#### [WHAT IS NEEDED]
Transcribe the goat's milk soap text between "Goat’s milk soap is" and "give it a go?", inclusive, with every word and punctuation mark unchanged.

--- BEGIN SELECTED TEXT ---

Goat’s Milk Soap

Goat’s milk soap is famous for being mild on the skin and great for people sensitive to chemicals or even other soaps. I make it regularly, and it does not take much more effort than water-based cold-process soap, so why not give it a go?

Ingredients:

Safety: When added to any liquid, caustic soda becomes a strong alkaline solution and will burn when it comes in contact with your skin. You must be careful not to spill or splash any on you during the soap-making process. If you get any on your skin, immediately rinse it in cold running water. Always wear your safety glasses, goggles, and rubber gloves before handling caustic soda. Always add the caustic soda to the liquid and not the liquid to the caustic soda. Even after you have mixed the caustic soda solution with your oils and have a soap, this soap mixture can still burn you as the saponification process is not complete until the soap is cured, and the soap mixture is still very alkaline and can still burn you.

Instructions:

  • Milk that is used in soap-making must be treated first to prepare it for the soap-making process.  You do this by ensuring that your milk is pasteurized. This is easy if you purchase your milk from the grocery store, as this milk will already be pasteurized.
  • The second thing you need to do to the milk is to freeze it. I pre-measure my milk into 280 grams batches and freeze it overnight, taking it out of the freezer in the morning and letting it start to thaw out before my soap-making. I want this milk to be cold and even partially frozen, like a slushy, when I add the caustic soda.  
  • Place your goat’s milk slushy into the container you will be using to make your lye solution and then place this container into a sink of cold water and add ice cubes to the water. You want this iced water to reach up to the level of the milk in your container. Be careful not to add too much water, as your container will start to float and may spill.
  • Put on your rubber gloves and your safety goggles. Using accurate kitchen scales, carefully weigh out all of your ingredients.  I measure my caustic soda first, then place it into a small dry bowl. Measure each of your oils and place them all together into your soap pot or stainless steel bowl.
  • Slowly add a small amount of your measured caustic soda to the milk.  As it starts to dissolve, it will start to heat up. Stir the solution gently and then wait for it to cool down. As a rule of thumb, you do not want the solution to get above 38 degrees C.
  • Add more of your caustic soda, and following the same procedure, wait until the solution cools down. Continue to do this until you have added all of your caustic soda to your milk.
  • The solution will change to a golden yellow as you mix in your caustic soda. This is natural and does not mean that there is anything wrong. This colour will be transferred to your soap. Just be sure it does not get heated above 38 degrees C, as this will make it much darker and produce an offensive smell.

--- END SELECTED TEXT ---
--- BEGIN DATA LISTING ---

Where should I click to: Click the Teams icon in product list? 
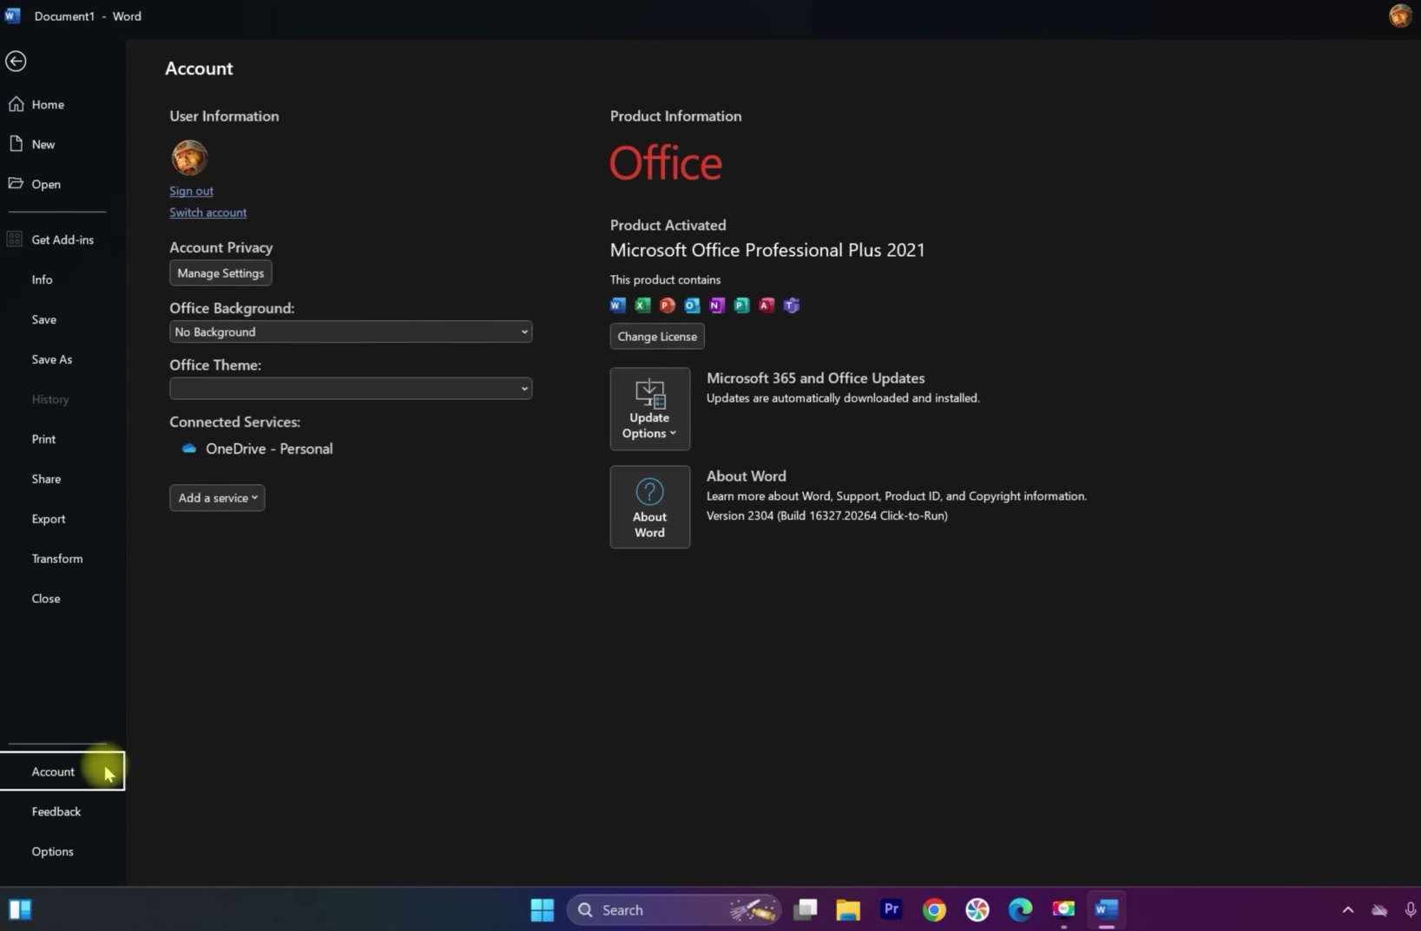pos(792,305)
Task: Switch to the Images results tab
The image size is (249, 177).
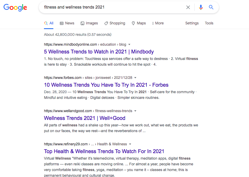Action: pos(89,23)
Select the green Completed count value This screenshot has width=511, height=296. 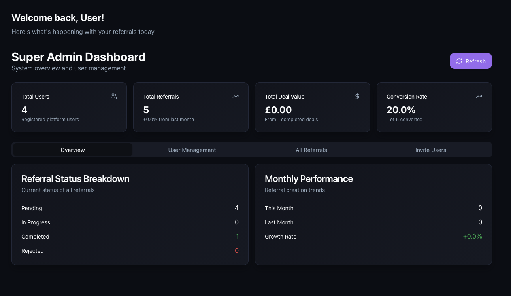[x=237, y=237]
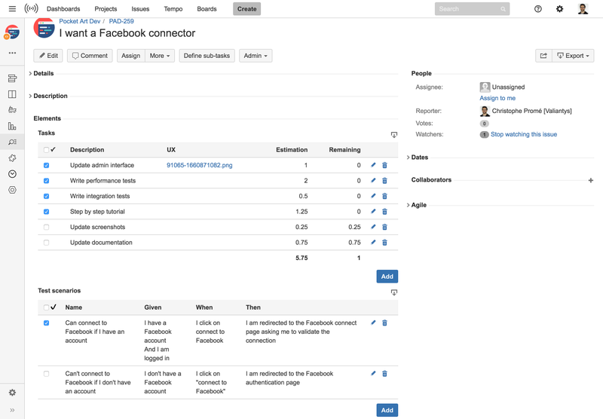This screenshot has height=419, width=603.
Task: Open the help question mark icon
Action: (537, 9)
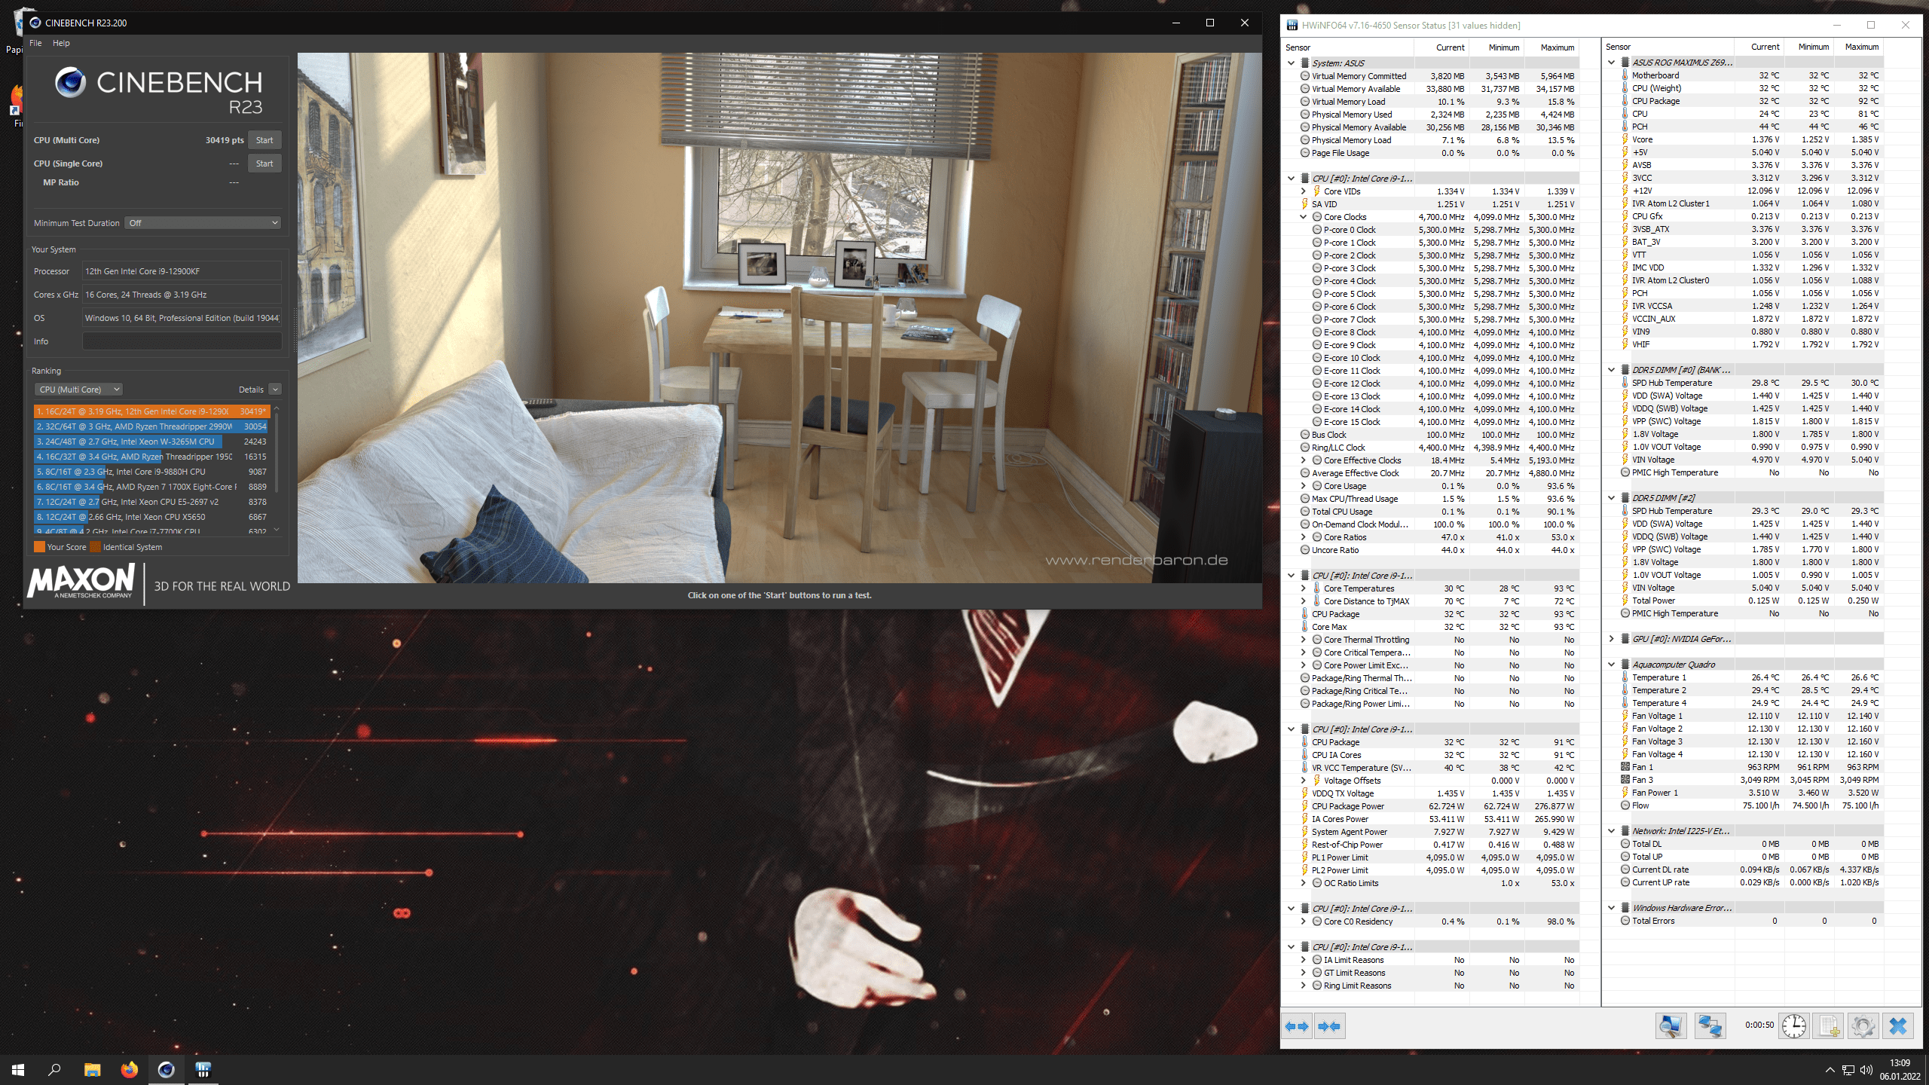Click the reset clock icon in HWiNFO
Viewport: 1929px width, 1085px height.
click(1794, 1026)
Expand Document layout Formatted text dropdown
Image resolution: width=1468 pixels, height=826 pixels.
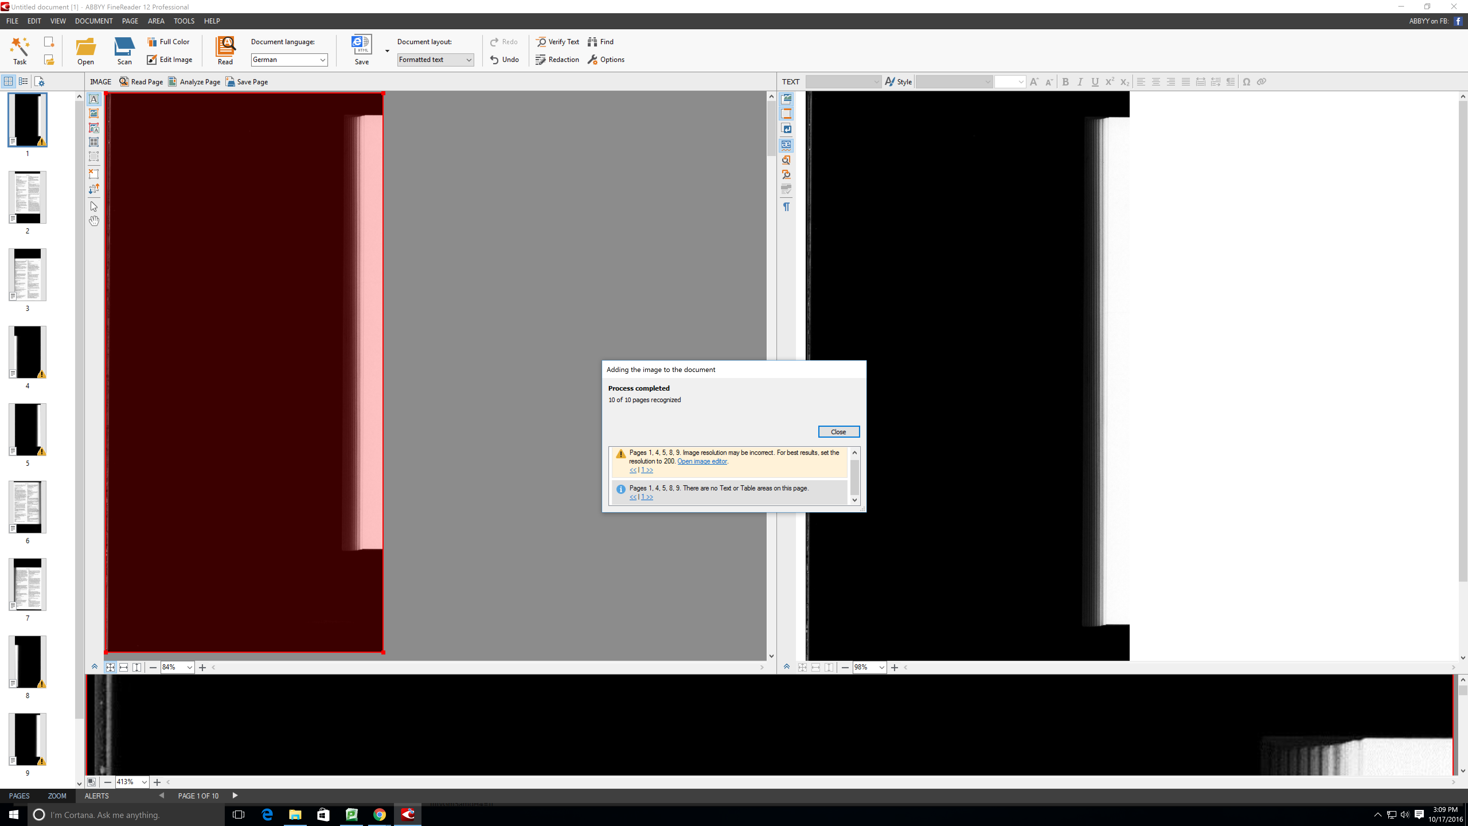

--- END DATA LISTING ---

#### [ANSWER TO THIS EXERCISE]
Goat’s milk soap is famous for being mild on the skin and great for people sensitive to chemicals or even other soaps. I make it regularly, and it does not take much more effort than water-based cold-process soap, so why not give it a go?